Mutual neutralization in rare gas halides

The cross sections for mutual neutralization in Ne++F−, Ar++F−, and K++Cl are obtained from two‐state close coupling calculations. The Landau–Zener approximation gives adequate results in each case. The rate of neutralization is studied as a function of ambient gas density. Near atmospheric pressure, mutual neutralization is more likely than excimer formation of Ne++F− collisions, but less likely in Ar++F− collisions.

Lawrence Livermore National Laboratory X-Ray Laser Research: Recent Results

Since the successful demonstration of gain in neon-like selenium using an exploding foil amplifier, the x-ray laser group at Lawrence Livermore National Laboratory has investigated further the exploding foil amplifier concept for use in XUV lasers. Results are reported of the characteristics of selenium amplifiers up to 50 mm in length. Observation of at least 16 gain lengths for the 206 Å line of selenium is reported. Output powers in excess of 1 MW have been measured in pulses of approximately 200 picoseconds. The effects of refraction on the performance of long amplifiers have been studied. The occurrence time of the x-ray laser output relative to the input heating pulse has been measured and found to be in disagreement with a recent model that suggests three-body recombination driven by rapid radiative cooling as the inversion process in the selenium plasma.

No pain—no gain: The complex art of soft x‐ray laser target design and analysis

We review our methodologies in the design and analysis of soft x‐ray laser experiments. We convolve large scale 2‐D hydro code output with detailed atomic data bases in a kinetics code with 1‐D or 2‐D line transfer. The time and space dependent level population data is then post processed further with a beam transport code, including refraction, to predict actual experimental results. While mysteries do remain, we present many examples that show how this complex modeling procedure is crucial in explaining experimental results.

Theory and Analysis of Soft X-Ray Laser Experiments

The atomic modeling of soft x-ray laser schemes presents a formidable challenge to the theorists -- a challenge magnified by the recent successful experiments. A complex plasma environment with many ion species present must be simulated. Effects such as turbulence, time dependence, and radiation transport, which are very difficult to model accurately, may be important. We shall describe our efforts to model the recently demonstrated soft x-ray laser in collisionally pumped neon-like selenium, with emphasis on the ionization balance and excited state kinetics. The relative importance of various atomic processes, such as collisional excitation and dielectronic recombination, on the inversion kinetics will be demonstrated. We shall compare our models with experimental results and evaluate the success of this technique in predicting and analyzing the results of x-ray laser experiments.

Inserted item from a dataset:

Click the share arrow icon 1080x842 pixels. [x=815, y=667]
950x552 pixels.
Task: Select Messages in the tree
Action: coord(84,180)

Time‐resolved x‐ray line intensities for diagnostics of laser‐produced plasmas (abstract)

We have developed a streaked crystal spectrograph for time‐resolving x‐ray lines from laser‐produced plasmas. The spectrograph combines an ellipsoidally curved crystal and x‐ray streak camera to optimize spectral coverage and resolution, even though the instrument is located a meter from the source. The instrument has been used at Novette to measure S lines doped in concentrations of 4% in the center of CH foils. Time histories of the temperature and density of the CH plasma have been derived from relative intensities of the S lines. Details of the experiment and analysis will be presented along with the instrument design.

Soft X‐ray laser experiments at the Novette laser facility

We discuss the results of and future plans for experiments to study the possibility of producing an x‐ray laser. The schemes we have investigated are all pumped by the Novette Laser, operated at short pulse (τL∼100 psec) and an incident wavelength of λL∼0.53 μm. We have studied the possibility of lasing at 53.6, 68.0−72.0, 119.0, and 153.0 eV, using the inversion methods of resonant photo‐excitation, collisional excitation, and three‐body recombination.